### [Supplied data]
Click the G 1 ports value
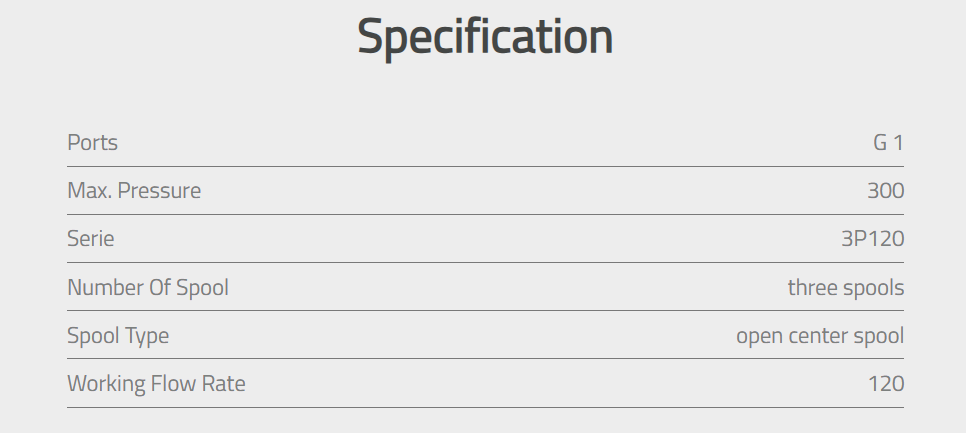966x433 pixels. (x=888, y=142)
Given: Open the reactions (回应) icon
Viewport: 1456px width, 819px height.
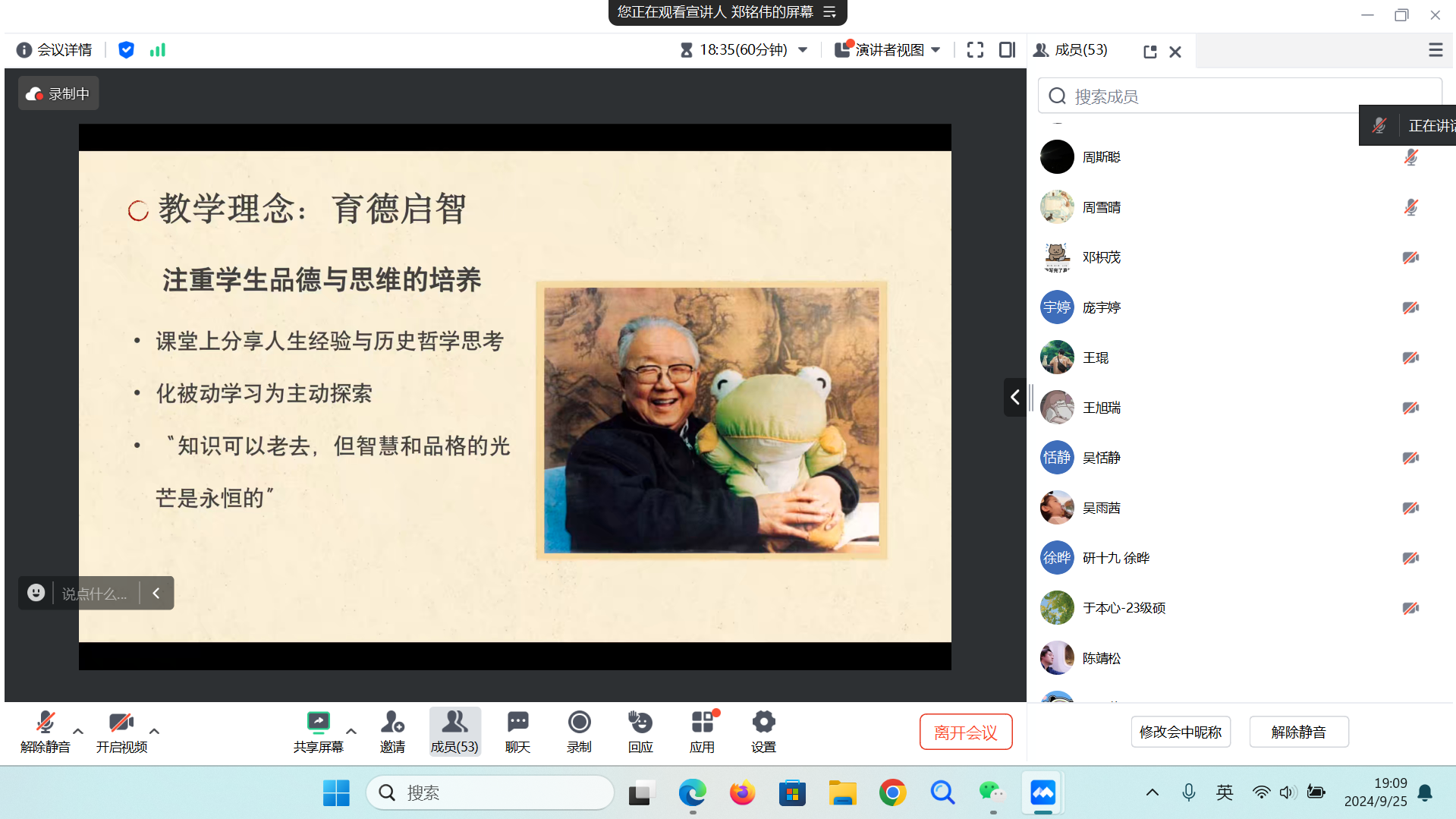Looking at the screenshot, I should click(640, 731).
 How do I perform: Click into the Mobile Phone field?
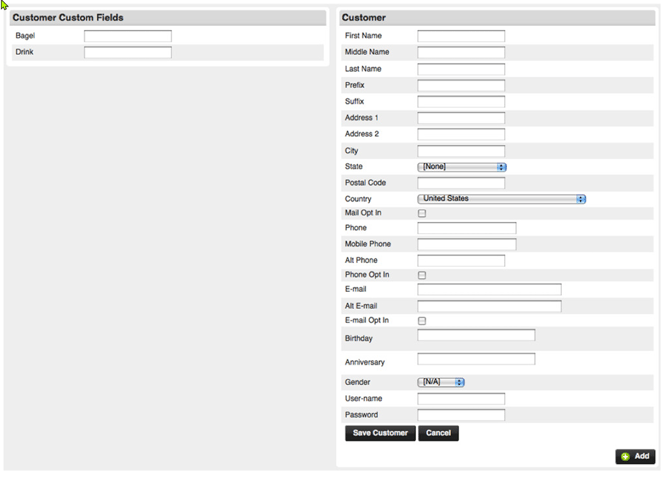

### [Work to complete]
Can you reproduce every line of the records above verbatim, leaving out the pictures?

### [Solution to this task]
Click the G 1 ports value
966x433 pixels. (x=888, y=142)
Given: Open the reactions (回应) icon
Viewport: 1456px width, 819px height.
Looking at the screenshot, I should click(640, 731).
 How do I perform: Click into the Mobile Phone field?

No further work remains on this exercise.